For its first mission of 2019, Arianespace to launch two telecommunications satellites with Ariane 5
(29 January 2019 - Arianespace) For its first launch of 2019, Arianespace will orbit two telecommunications satellites using an Ariane 5 from the Guiana Space Center: Saudi Geostationary Satellite 1/Hellas Sat 4, a condosat for KACST and Hellas Sat; along with GSAT-31 for the Indian Space Research Organisation (ISRO).
Through this 103rd Ariane 5 mission – the 70th with an Ariane 5 ECA version – Arianespace confirms its leadership in the geostationary launch services market segment. Flight VA247 will be performed from Ariane Launch Complex No. 3 (ELA 3) in Kourou, French Guiana.
The Launch Readiness Review (LRR) will take place on Monday, February 4, 2019 in Kourou to authorize the start of operations for the final countdown.
Composed of two payloads, Saudi Geostationary Satellite 1/Hellas Sat 4 also called HS-4/SGS-1, is a geostationary condosat for KACST (King Abdulaziz City for Science and Technology- Saudi Arabia) and Hellas Sat (Greece – Cyprus) which aims at providing telecommunications services in the Middle East, South Africa and Europe.
The Saudi Geostationary Satellite 1 communications payload will provide advanced Ka-band spot beam communications services for the Kingdom of Saudi Arabia’s KACST, including secure communications for the Gulf Cooperative Council region.
The Hellas Sat 4 communications payload, on the other hand, will offer advanced Ku-band regional beam communications services for Arabsat’s subsidiary Hellas Sat, a Greek-Cypriot satellite operator which provides services to leading Direct-to-Home (DTH) operators by delivering contents to more than three million households.
The HS-4/SGS-1 satellite was designed, assembled and integrated by the U.S. manufacturer Lockheed Martin Space.

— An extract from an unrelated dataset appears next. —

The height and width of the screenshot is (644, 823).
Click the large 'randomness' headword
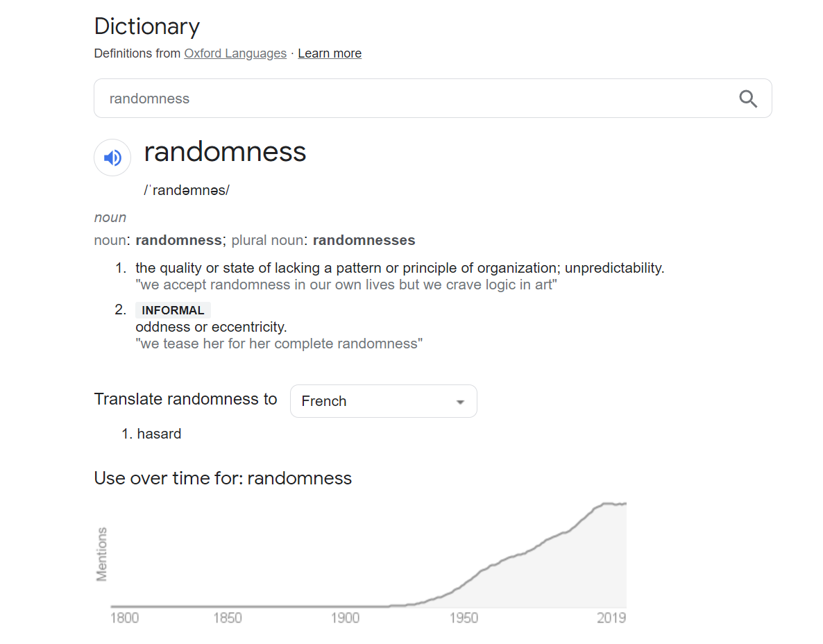[x=225, y=152]
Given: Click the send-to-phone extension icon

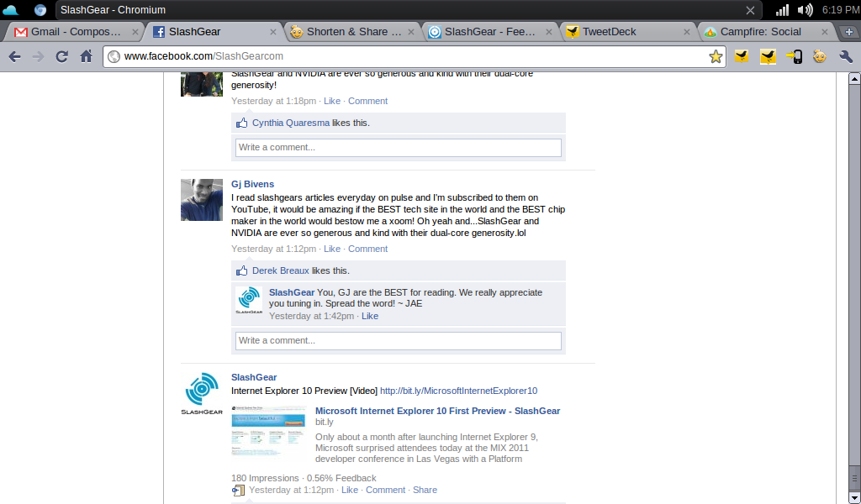Looking at the screenshot, I should click(794, 57).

GSAT-31 is a telecommunications satellite designed and manufactured by the Indian Space Research Organisation (ISRO) which will provide communications services in Ku-band for at least 15 years.
GSAT-31 will essentially help bridge the digital divide in the Indian subcontinent as part of an ambitious Indian space program, whose objectives are to develop India while pursuing science research and planetary exploration.

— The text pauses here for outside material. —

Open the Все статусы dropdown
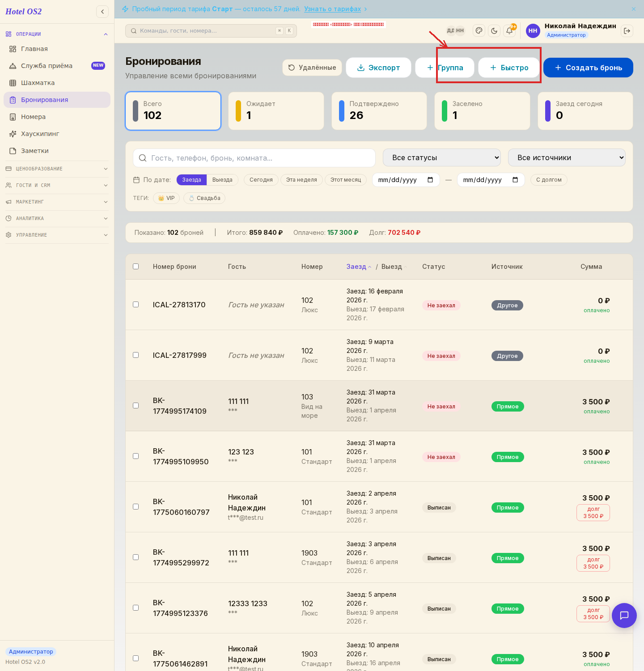The width and height of the screenshot is (644, 671). 442,157
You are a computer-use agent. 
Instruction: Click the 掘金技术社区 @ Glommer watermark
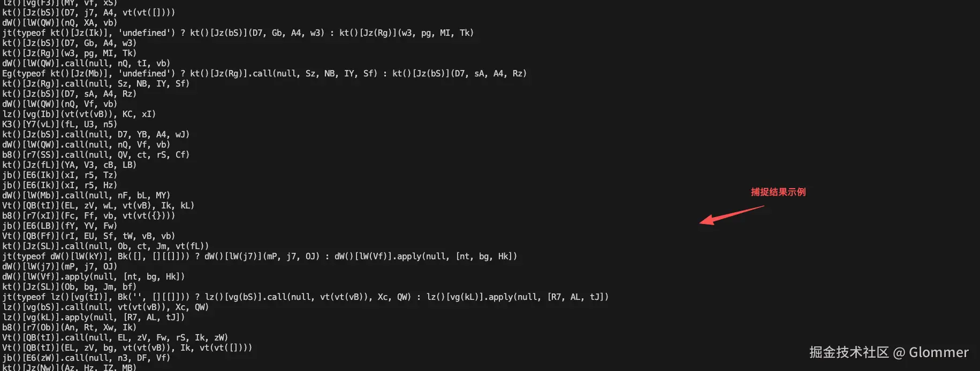[889, 352]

Arianespace uses space to make life better on Earth by providing launch services for all types of satellites into all orbits. It has orbited more than 580 satellites since 1980, using its family of three launchers, Ariane, Soyuz and Vega, from launch sites in French Guiana (South America) and Baikonur, Kazakhstan.
Arianespace is headquartered in Evry, near Paris, and has a technical facility at the Guiana Space Center, Europe’s Spaceport in French Guiana, plus local offices in Washington, D.C., Tokyo and Singapore.
Arianespace is a subsidiary of ArianeGroup, which holds 74% of its share capital, with the balance held by 15 other shareholders from the European launcher industry.